Is the Council of State a constitutional whining stocking? On Saturday afternoon, Ronald van den Tweel State Council asks his eighty listeners or the advice he and his colleagues about legislative proposals are predominantly negative. In the room, especially green sheets go into the air, a handful think it is not so bad and puts a red sheet in the air.

On the big screen behind him, a series of news heads had just passed by. For example, it was about the “destructive opinion” that the council would have given about a pension plan from NSC and BBB. About how the council had ‘cracked’ a bill for a new wealth tax.

But too negative? Van den Tweel has just explained together with a colleague how the council will come to advice. That it is not about the political preference of the law, but whether it is well put together. Whether that is right. And also whether that law is solving the problem that it aims to resolve.

Workshop Legislative Advisory, Saturday. Many participants wrongly think that the Council of State mainly advises negatively on legislative proposals. Photo Hedayatullah Amid / NRC

He puts a list and reads. Of the 337 legislative advice that the council wrote in 2024, 219 went back to the legislator without comments. At 94 the Council said: Dien ’em, but takes this or that into account. Only from 22 proposals did the council found that they should not be submitted, unless large parts would be adjusted. And but with two legislative proposals, the conclusion was: don’t start. He just wants to say: image and reality about the Council of State vary considerably. People are surprised in the room.

‘Rule of rule of law’

This weekend throughout the Netherlands, hundreds of monuments open its doors during the annual Heritage Day. The ‘Rule of rule of law’ in The Hague then hooks up: the Council of State, Court of Audit, Supreme Court, Data Protection Authority, both chambers, the National Ombudsman, the King’s Cabinet, Government and Council for the Judiciary Giving Access to their buildings and Palaces that are usually pretty close, what they are doing and why they do, and why they do and do.

There has been more discussion about the advice we give, so we should better explain the importance of how the system works

Ronald van den Tweel
councilor

That is necessary, Van den Tweel realizes. “We have to make our role clearer than roughly twenty years ago, what our position is, what our role in the rule of law,” he says after his “Legislative Advisory Workshop.” “There has been more discussion about the advice we give, so we should better explain the importance of how the system works.” In society, he thinks, there is “insufficient picture of it.”

Janine Verbaan is also in the room (“just put down that I am eighty”) and her granddaughter Ruth Torn (23). They came from the Westland to the palace on the Kneuterdijk where the Council of State is sitting. They do not have to be convinced of the interests of the council. “That didn’t drop, you know,” says Verbaan.

They are there because Torn is almost finished with her law studies and he likes to work here. “Today I want to get clearer how it works here and what role the departments play.” That is why they also go to the ‘Administrative Jurisdiction workshop’, in which the other department of the council explains its work. That department, she says afterwards, appeals to her the most: “It seems interesting to hear objections from citizens. How do they relate to the law? And what solutions can we offer?”

Presentation at the Council of State for the public, about, among other things, the law advice. Photo Hedayatullah Amid / NRC

For example, hundreds of people wander through the corridors of the palace – once inhabited by King Willem II. In the ballroom, which he had built for his wife Anna Paulowna, they stare at the giant chandeliers. With cloak and crown on, people let people photograph themselves on a throne. Tourists with travel guides are under their arm, but also people who just want to know how it works here.

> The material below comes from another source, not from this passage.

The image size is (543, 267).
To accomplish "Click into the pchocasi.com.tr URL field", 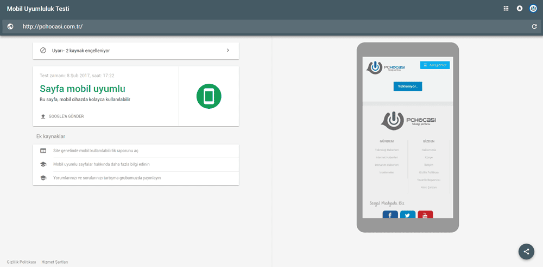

For example, they walk to the Gothic room, which Willem II had built to give his art collection a place. Yes, the ever-generated spokesperson Pieter-Beekman says during a ‘question but advice session’ with the audience: “This room is similar to what you see in Harry Potter. That is included in Christ Church, in Oxford. And this room is based on that.” Ask him who the chandeliers made, what happened to Willem II’s horse or what percentage of legislative advice is negative: with loving enthusiasm for the council, he thumps it up.

Explanation of the work of the Council of State for interested parties. Hedayatullah Amid / NRC

Then he has a question for the room. “Who thinks that the cabinet now ignores more advice than before?” One man gets up. “Undoubtedly,” he says. “The Council of State is lost with society. It is all the establishment that is here. The advice has little to do with what lives among the people.” And, according to him, vice-chairman Thom de Graaff, “Die D66’er,” does not have that feeling for him. A man in a row before him gets up: “He has it! And the advice is good!”

Beekman looks at it and says: “This room would be a great boxing ring and you are both right. It is not about feeling, or the political sensitivity, or the political positions. It’s about testing laws: are they good? Cabinet and room can then do what they want. Our advice is a mirror.”